Definition: The process by which updated DNS records spread across DNS servers worldwide — typically taking 24 to 48 hours to complete.

DNS propagation is the time required for updated DNS records to spread from the authoritative nameserver across all recursive resolvers and caches worldwide. Until an individual resolver's cached copy expires and is refreshed, it continues to return the old record.
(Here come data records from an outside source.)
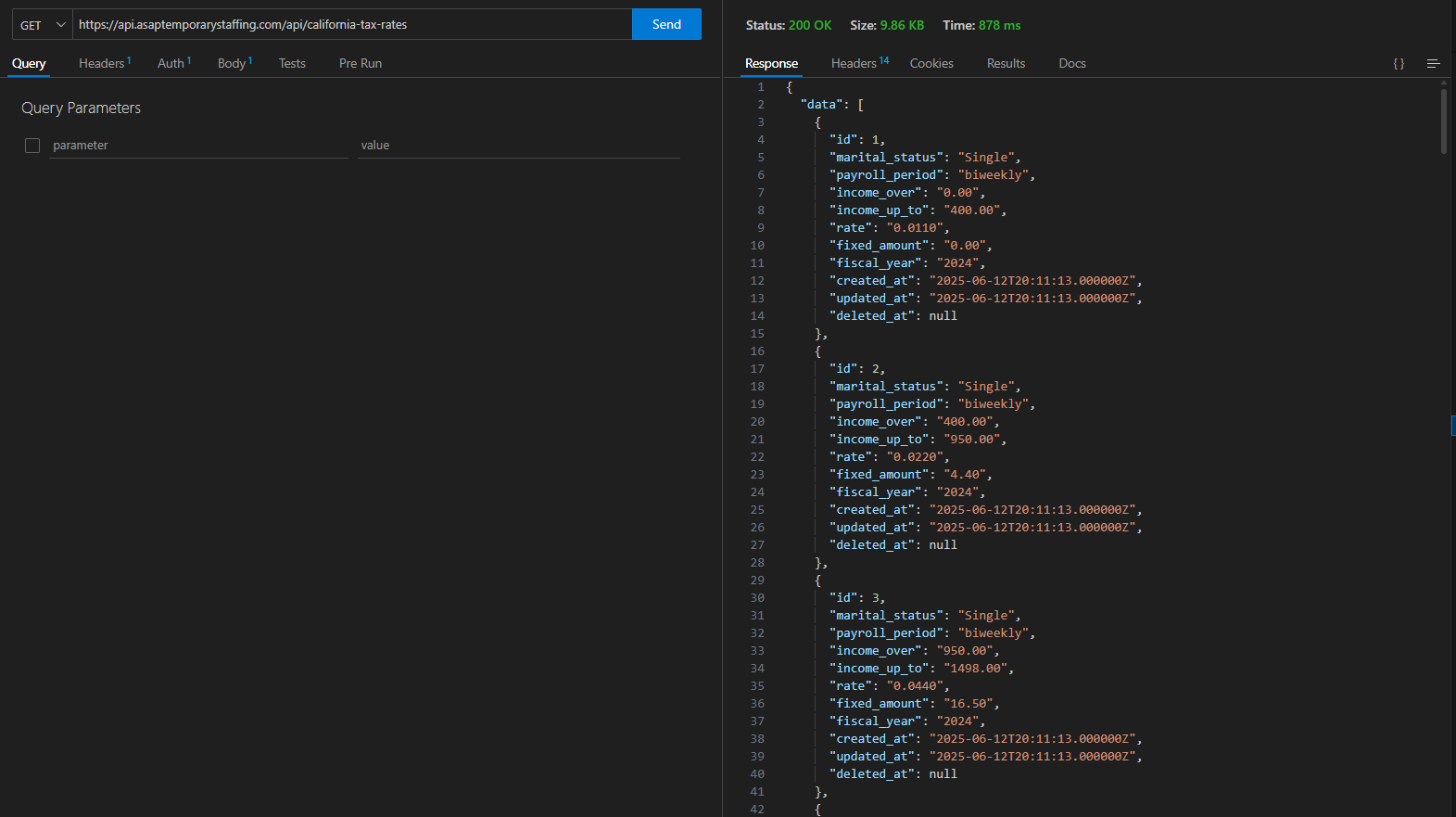This screenshot has width=1456, height=817.
Task: Open the Auth tab
Action: coord(173,64)
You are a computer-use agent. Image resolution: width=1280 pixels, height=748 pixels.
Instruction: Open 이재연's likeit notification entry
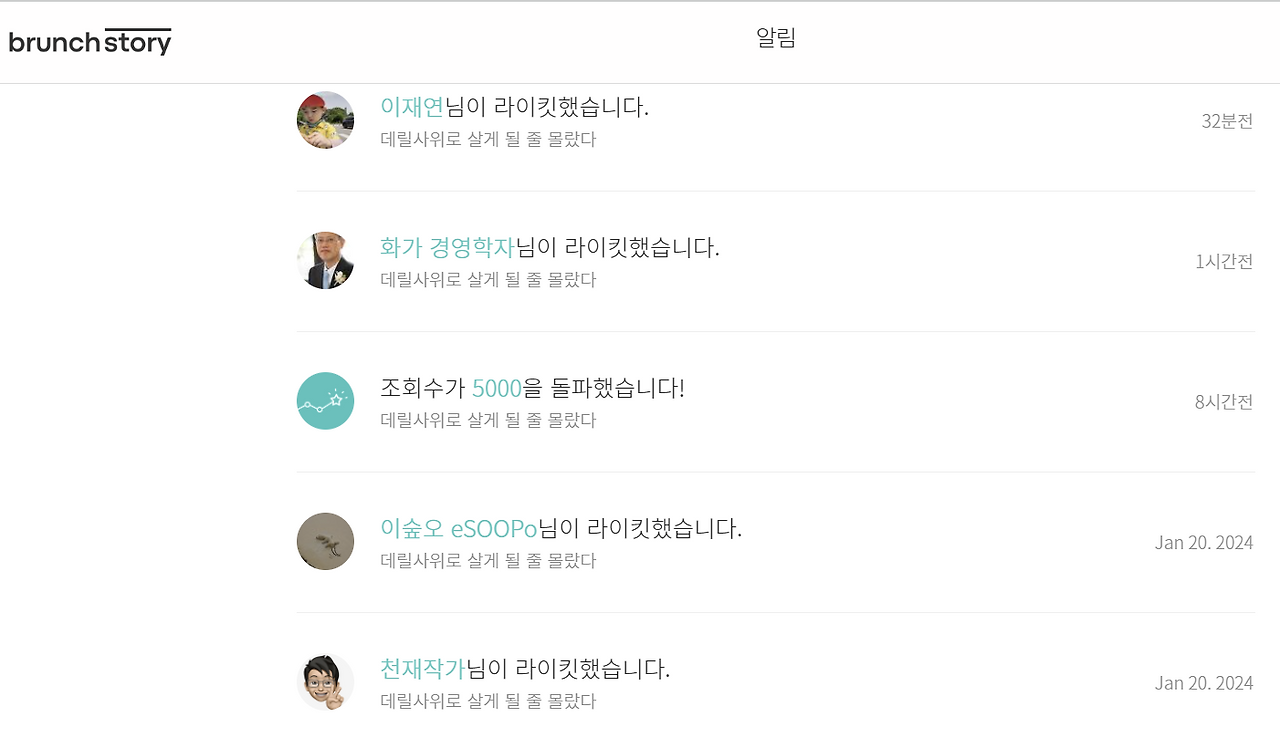coord(700,120)

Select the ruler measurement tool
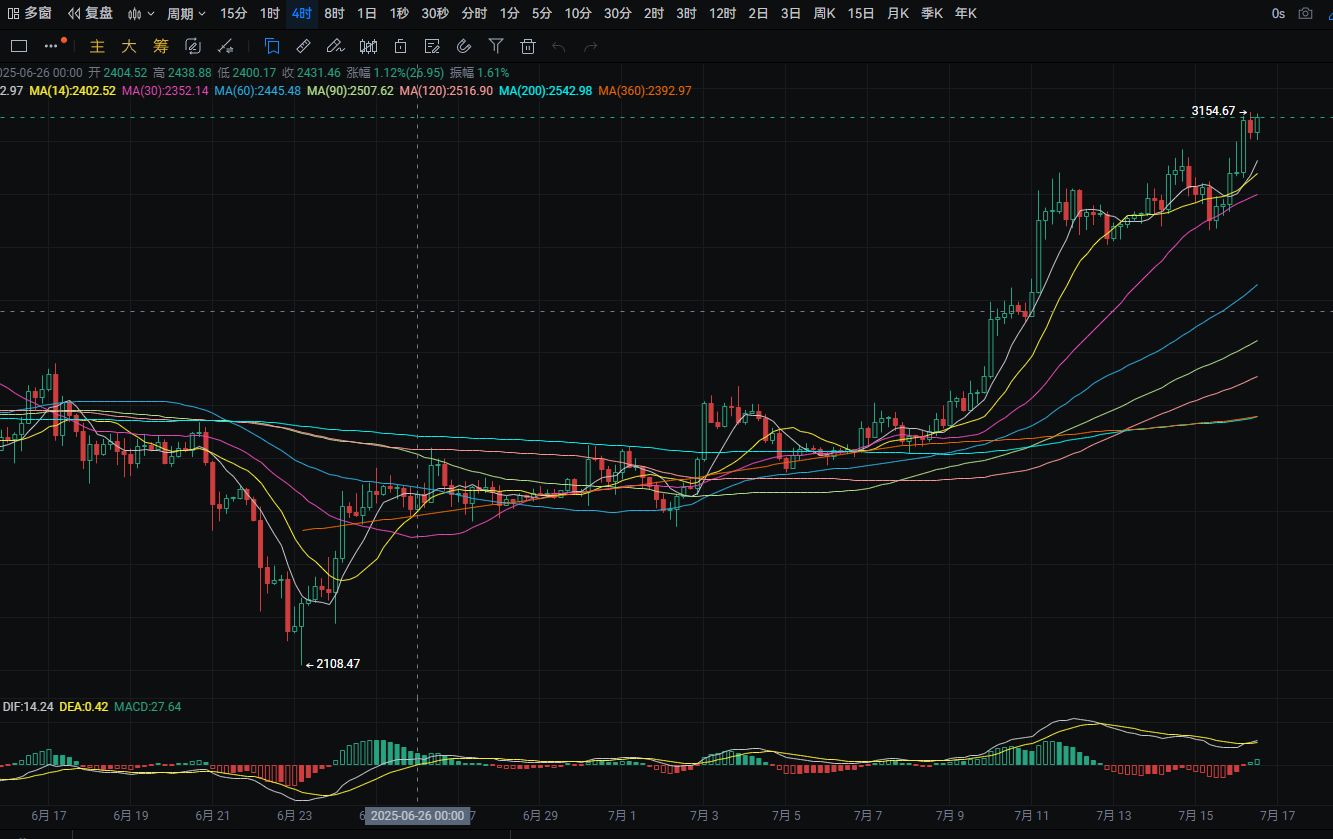304,46
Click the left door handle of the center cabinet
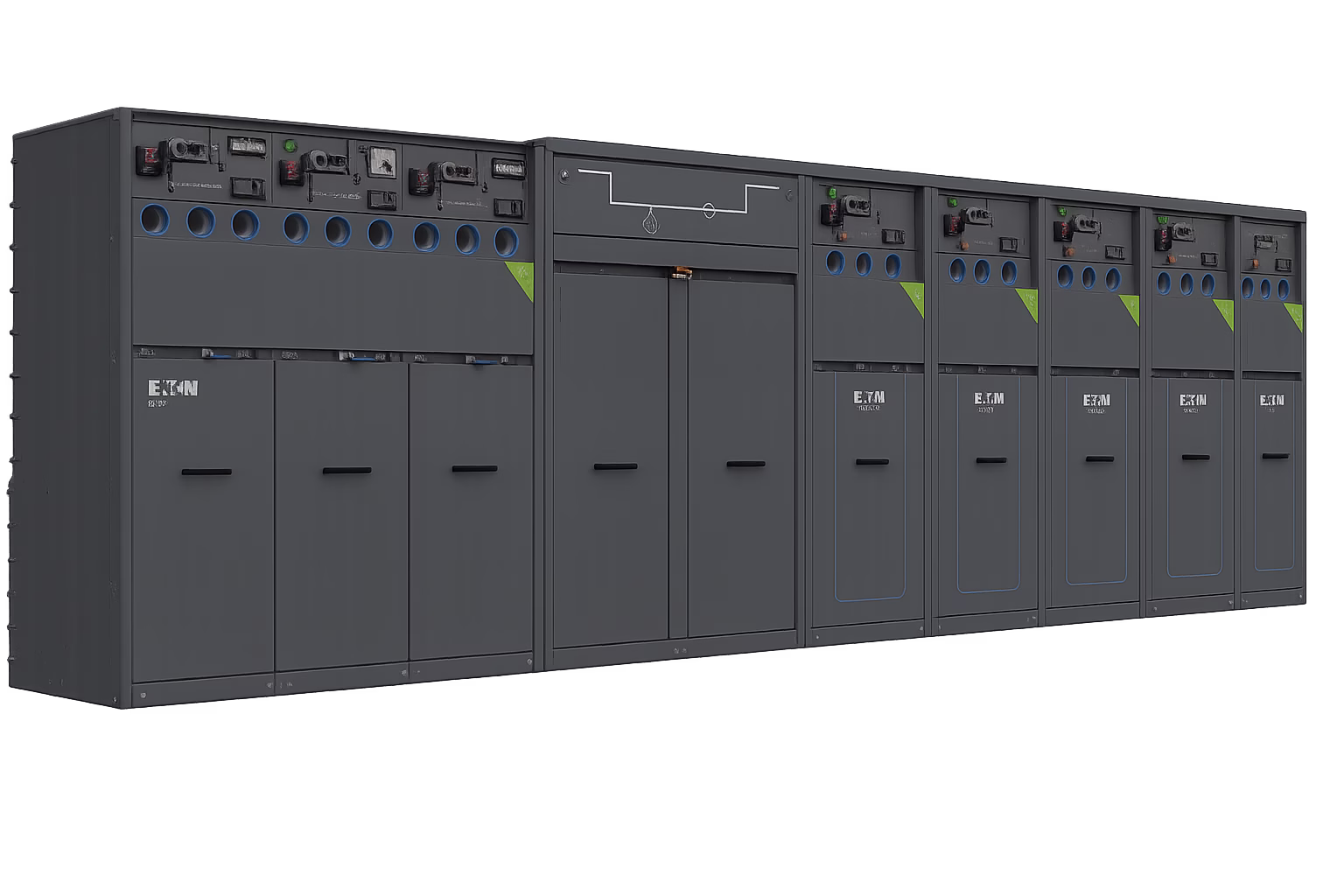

Why Changes Aren't Instant

DNS records are cached at multiple levels:

  • Your browser's DNS cache
  • Your operating system's DNS cache
  • Your router's DNS cache
  • Your ISP's recursive resolver cache
  • Intermediate resolvers between you and the authoritative server

Each cache holds the record until its TTL expires. Until every cache in the path refreshes, some users see the old record and others see the new one — this is normal propagation behaviour.

Typical Propagation Times

  • Low TTL (300s) — Most resolvers update within 5–30 minutes.
  • Standard TTL (3600s) — Updates visible within 1–4 hours for most users.
  • High TTL (86400s) — Can take up to 48 hours globally.

How to Check Propagation

  • Use our DNS Lookup tool to see the current record value.
  • Use online propagation checkers that query DNS servers in multiple countries simultaneously.
  • Flush your local cache: Windows — ipconfig /flushdns; Mac — sudo dscacheutil -flushcache.

Pro Tip

Lower your TTL to 300 seconds at least 24–48 hours before making DNS changes. This minimises propagation delay when the actual change occurs.